Benz: So, if I crack open my bond fund's portfolio and see a heavy weighting in these nonagency mortgage-backed securities, should that make me nervous? What sort of weighting is within the realm of reasonable, and when should I start thinking, "Gosh, maybe this portfolio is taking a lot of risk?"
Jacobson: I think it really depends who your manager is because we don't see this as a perhaps widespread practice, but we see it among a handful of managers that we know have really strong resources for managing them. So, that would include TCW Total Return and Metropolitan West Total Return. DoubleLine is a very big one; that's Jeffrey Gundlach's. The big story for the last several years has been the way that he managed through the crisis and then purchased these things afterward. PIMCO Total Return even has a healthy, I think, roughly a 5% position there, if you don't include commercial mortgage-backed securities.
So, they are out there. If they are with those managers that I named, you probably either already know it or should be relatively confident that they have got the capabilities to manage them smartly. If it's a manager that you don't know that well, however, and it's farther down the list, you definitely want to try to understand why they are doing it or whether or not they really have the analytical heft to hang on to that stuff and make sure they know what they are buying and what they are holding.
Benz: Eric, last question for you. You've identified some of the areas that active managers seem to be overweighting of late, and I guess, the question is, should this foretell where the bond market is going? How good have active managers historically been at picking some of these spots?
Jacobson: Well, it's interesting. I think these things go in waves, where you have a really strong set of returns over a few years' time and then you wind up with a crisis. I think it's cliché. We've heard a few managers say things like this and there is some stuff in the press lately about where we are in the baseball game of the credit cycle, talking about being like, for example, in the sixth inning. I think maybe, I don't know if I said this earlier, but the fact is, we're probably not right around the corner from a wave of defaults or massive downgrades. There is some sense that the economy is actually doing reasonably well right now and picking up.

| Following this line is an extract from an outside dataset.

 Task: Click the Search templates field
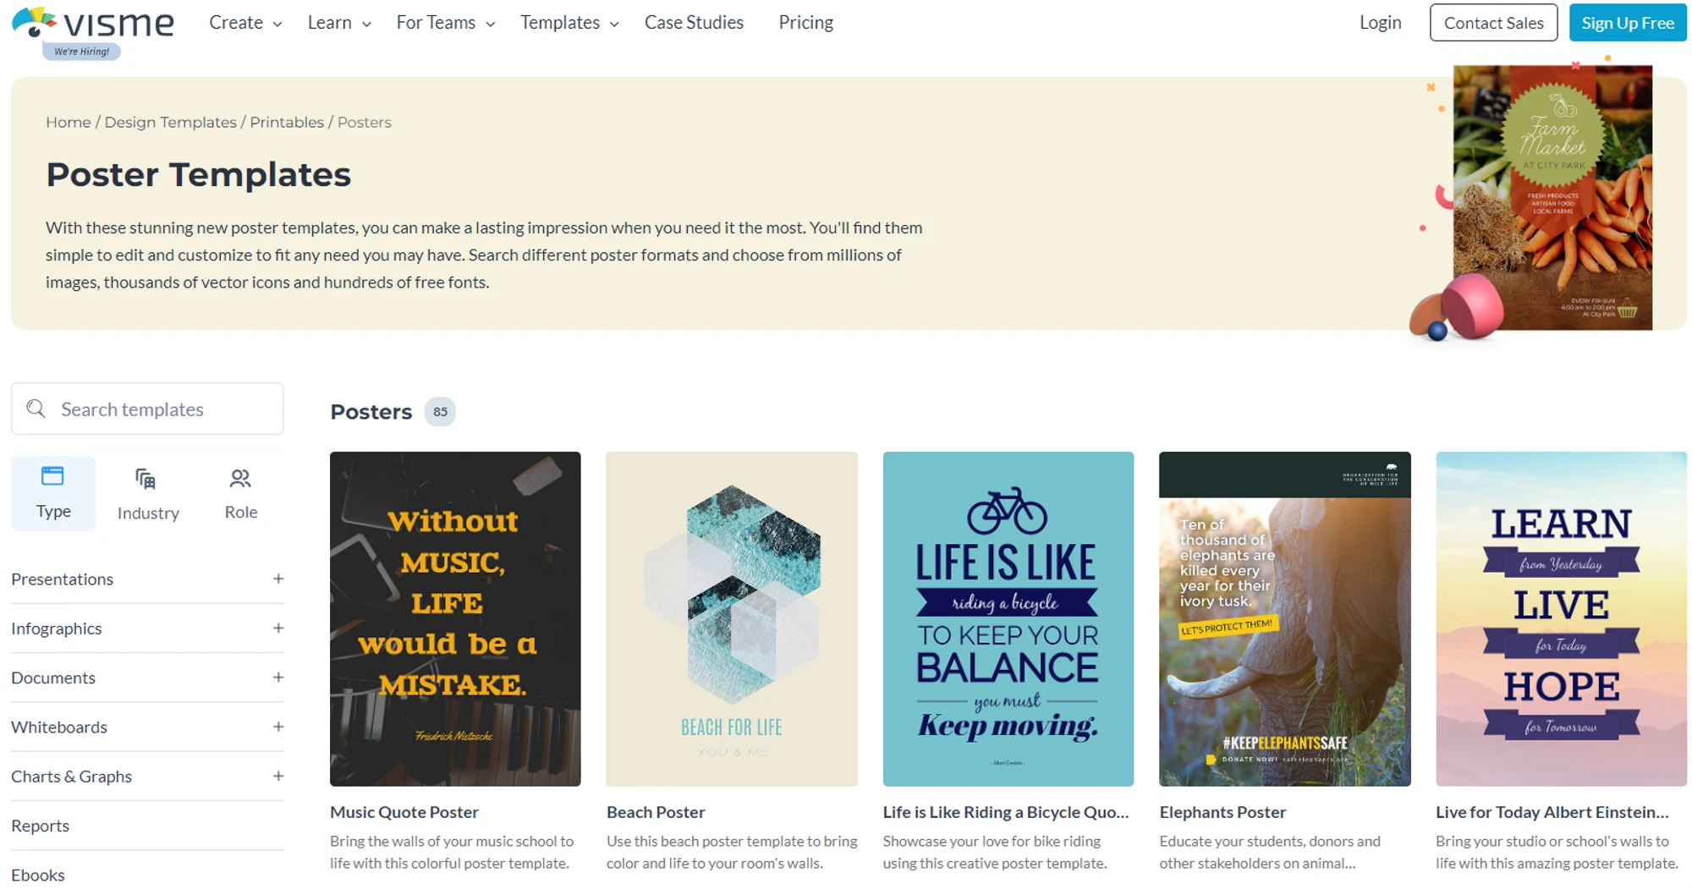pos(147,409)
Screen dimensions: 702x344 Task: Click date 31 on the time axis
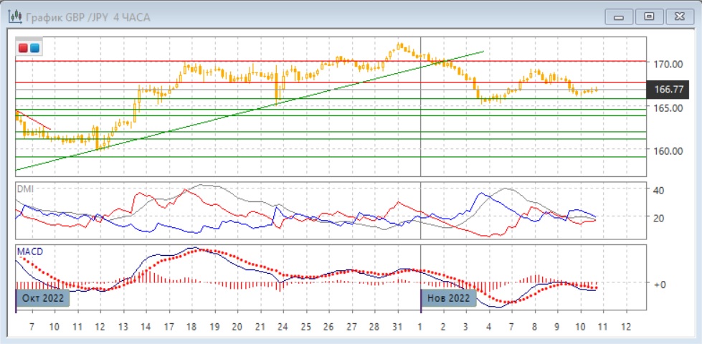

But as we get to this point where credit spreads are so tight, meaning prices are very high and yields are relatively low, we start to run into this place where the trade gets really, really crowded. And it's going to be the managers who decide to pull back that will be protecting their investors better than those who really want to hold on until the last little extra drop of income. Those folks [who stretch for that extra income] could wind up in trouble if we wind up with any particular market volatility.
Benz: Eric, thank you so much for sharing your insights. We always appreciate hearing from you.
Jacobson: Glad to be with you, Christine. Thanks for having me.
Benz: Thanks for watching. I'm Christine Benz for Morningstar.com.